Ok, so the prevarication is out of the way!
Before starting I read a bit of a book called Zen and the Kingdom of Heaven.
I could have written the first few paragraphs! ‘My legs wont do that, I’m too old for this, and my knees are hovering in the air someplace. In despair I set out to get ‘comfy’ Remembering how I used to sit, I boldly tried to get one leg to go on top of the other… yeah right!
OK 30 minutes. In the time it took me to think ‘one’ before I even started to breathe, there it was as clear as daylight in my head. ‘Just get up, what are you doing!’
That thought never really left me as the 30 minutes ticked away painfully slowly. The wall before me was a mass of colour, never before has magnolia looked so vivid!

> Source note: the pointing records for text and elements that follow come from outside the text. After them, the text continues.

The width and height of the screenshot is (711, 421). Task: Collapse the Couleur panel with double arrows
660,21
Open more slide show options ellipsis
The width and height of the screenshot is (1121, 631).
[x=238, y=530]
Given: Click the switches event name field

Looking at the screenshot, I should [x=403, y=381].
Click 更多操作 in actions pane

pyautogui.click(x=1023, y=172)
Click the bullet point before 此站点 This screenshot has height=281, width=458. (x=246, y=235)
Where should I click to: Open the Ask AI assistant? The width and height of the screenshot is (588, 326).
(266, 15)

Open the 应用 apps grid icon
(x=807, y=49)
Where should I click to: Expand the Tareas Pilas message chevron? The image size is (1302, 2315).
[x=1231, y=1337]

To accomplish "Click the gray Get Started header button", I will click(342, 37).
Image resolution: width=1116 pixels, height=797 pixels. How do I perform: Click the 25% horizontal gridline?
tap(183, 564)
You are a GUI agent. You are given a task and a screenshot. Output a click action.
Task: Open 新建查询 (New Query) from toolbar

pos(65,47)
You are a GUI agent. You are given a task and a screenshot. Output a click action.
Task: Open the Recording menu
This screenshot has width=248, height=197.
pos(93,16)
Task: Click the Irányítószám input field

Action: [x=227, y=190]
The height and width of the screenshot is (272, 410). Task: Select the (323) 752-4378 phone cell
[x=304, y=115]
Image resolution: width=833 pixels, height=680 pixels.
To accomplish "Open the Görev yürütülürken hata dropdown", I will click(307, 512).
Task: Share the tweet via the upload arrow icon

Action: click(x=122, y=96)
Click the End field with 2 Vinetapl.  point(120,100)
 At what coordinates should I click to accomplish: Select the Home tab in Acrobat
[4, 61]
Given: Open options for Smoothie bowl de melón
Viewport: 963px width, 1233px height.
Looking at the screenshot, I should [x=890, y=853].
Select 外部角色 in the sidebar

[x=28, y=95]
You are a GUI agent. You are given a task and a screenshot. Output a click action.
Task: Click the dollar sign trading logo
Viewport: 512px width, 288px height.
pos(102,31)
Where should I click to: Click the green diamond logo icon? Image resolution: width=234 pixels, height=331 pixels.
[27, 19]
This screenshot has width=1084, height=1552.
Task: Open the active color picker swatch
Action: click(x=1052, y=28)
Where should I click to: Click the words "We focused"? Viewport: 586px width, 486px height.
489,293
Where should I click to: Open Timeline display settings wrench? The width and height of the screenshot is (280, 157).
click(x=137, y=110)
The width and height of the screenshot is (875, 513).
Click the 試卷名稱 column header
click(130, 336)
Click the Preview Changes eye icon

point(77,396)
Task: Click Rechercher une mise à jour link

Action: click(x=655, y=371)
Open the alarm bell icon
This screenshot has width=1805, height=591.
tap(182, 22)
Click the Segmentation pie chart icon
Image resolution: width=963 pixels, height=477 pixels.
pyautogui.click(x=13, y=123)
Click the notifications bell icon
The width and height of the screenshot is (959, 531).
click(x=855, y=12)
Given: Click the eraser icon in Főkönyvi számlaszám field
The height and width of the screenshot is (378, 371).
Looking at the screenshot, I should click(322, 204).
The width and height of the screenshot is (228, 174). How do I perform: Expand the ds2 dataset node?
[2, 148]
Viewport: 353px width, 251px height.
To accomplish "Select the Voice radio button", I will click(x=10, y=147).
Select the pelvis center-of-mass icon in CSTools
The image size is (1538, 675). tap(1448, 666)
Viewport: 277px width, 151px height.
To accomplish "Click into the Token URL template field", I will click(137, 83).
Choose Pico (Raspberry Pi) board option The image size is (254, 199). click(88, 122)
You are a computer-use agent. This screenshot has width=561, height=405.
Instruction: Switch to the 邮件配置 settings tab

Still on one, not quite ready to breathe again, because if you get to two, that means you have not considered anything else during the breath number one, consciously knowing this of course counts against you, so screaming ONE, (silently of course) in your head as you breathe ‘helps’ to eliminate all other thoughts, of course, you should really eliminate the counting eventually….
As the time ran out, I considered my legs, I had tentatively tried to wiggle something once feeling like my feet at some point during the process, but now they were a mass of jelly. Hobbling to my knees and groping for the wall before me I managed to stand up, for a second or two, then went crashing down!
Crawling out of the room I had prepared for Zen I suddenly realised quite how absurd the whole thing was and, laying on my back in the living room descended into a huge fit of laughter.
I suddenly stopped laughing, something inside was looking forward to tomorrow’s encounter!